*** Dataset ***

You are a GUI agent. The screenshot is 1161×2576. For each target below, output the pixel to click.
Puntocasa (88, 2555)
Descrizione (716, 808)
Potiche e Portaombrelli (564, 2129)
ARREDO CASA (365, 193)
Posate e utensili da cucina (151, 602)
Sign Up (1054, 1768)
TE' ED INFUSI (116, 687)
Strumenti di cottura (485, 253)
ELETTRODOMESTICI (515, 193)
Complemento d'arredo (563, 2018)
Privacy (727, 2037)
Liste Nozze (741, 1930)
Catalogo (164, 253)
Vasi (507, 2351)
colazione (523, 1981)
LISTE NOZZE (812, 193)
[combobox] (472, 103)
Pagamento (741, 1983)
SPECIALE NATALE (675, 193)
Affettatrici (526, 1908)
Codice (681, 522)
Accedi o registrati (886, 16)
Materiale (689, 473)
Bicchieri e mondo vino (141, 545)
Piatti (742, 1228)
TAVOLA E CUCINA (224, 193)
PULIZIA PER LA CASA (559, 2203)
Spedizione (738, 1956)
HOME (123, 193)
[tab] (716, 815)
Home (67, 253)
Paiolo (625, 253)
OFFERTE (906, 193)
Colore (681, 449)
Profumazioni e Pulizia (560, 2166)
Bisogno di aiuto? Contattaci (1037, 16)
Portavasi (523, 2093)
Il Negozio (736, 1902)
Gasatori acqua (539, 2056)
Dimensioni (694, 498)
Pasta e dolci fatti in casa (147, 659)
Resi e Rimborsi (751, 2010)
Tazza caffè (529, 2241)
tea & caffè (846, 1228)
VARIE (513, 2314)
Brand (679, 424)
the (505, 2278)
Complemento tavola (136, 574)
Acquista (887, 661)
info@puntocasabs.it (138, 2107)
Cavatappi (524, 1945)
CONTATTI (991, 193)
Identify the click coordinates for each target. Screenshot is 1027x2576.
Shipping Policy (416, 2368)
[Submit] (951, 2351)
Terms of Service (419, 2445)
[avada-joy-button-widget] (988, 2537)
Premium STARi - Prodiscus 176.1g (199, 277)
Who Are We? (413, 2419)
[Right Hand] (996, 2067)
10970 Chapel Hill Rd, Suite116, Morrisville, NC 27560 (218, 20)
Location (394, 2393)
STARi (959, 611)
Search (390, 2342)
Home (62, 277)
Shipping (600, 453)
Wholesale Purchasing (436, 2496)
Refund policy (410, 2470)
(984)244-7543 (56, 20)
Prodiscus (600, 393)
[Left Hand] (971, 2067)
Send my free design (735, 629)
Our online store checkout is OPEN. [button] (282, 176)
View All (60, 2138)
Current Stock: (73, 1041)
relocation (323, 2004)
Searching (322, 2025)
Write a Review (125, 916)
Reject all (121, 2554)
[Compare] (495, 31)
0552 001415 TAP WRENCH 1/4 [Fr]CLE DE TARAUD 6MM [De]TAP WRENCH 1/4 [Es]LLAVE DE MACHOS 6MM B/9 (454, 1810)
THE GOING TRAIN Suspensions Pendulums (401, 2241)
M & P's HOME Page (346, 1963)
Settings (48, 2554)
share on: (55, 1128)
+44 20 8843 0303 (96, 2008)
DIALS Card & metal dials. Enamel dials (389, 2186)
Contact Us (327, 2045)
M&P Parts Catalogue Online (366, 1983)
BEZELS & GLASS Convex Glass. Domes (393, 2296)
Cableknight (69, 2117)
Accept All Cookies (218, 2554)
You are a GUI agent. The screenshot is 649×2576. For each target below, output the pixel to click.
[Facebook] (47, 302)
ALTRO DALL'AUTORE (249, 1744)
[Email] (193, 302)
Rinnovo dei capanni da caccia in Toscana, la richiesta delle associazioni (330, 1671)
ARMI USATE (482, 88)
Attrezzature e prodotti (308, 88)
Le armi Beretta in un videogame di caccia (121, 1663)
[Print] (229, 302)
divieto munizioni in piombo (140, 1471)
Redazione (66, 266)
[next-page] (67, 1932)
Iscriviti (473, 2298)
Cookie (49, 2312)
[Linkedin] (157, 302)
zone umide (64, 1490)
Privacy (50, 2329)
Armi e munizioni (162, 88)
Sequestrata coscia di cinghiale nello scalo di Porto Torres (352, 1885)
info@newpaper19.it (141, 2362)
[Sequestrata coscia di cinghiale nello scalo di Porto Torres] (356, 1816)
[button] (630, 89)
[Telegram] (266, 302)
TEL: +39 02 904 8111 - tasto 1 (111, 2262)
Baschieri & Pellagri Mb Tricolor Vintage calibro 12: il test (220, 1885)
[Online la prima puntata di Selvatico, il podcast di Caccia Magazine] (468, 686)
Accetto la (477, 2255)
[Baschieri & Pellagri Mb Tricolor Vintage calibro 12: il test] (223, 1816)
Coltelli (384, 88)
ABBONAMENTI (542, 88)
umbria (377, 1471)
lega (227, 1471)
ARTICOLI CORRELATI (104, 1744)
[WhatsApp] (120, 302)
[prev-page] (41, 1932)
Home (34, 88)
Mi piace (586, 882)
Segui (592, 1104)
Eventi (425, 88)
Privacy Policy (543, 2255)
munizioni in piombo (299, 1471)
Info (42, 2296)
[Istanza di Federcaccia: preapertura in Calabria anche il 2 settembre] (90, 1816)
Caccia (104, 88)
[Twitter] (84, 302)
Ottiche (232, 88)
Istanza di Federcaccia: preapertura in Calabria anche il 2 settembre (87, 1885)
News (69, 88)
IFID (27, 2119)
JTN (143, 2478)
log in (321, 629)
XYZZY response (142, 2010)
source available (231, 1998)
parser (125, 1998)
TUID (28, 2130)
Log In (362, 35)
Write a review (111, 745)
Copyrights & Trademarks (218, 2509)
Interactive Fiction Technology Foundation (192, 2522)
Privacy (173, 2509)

*** End of Dataset ***

- **Your goal**
Which of the lines above carry the string "Complemento"? Pick them out and copy them.

- **Answer box**
Complemento d'arredo (563, 2018)
Complemento tavola (136, 574)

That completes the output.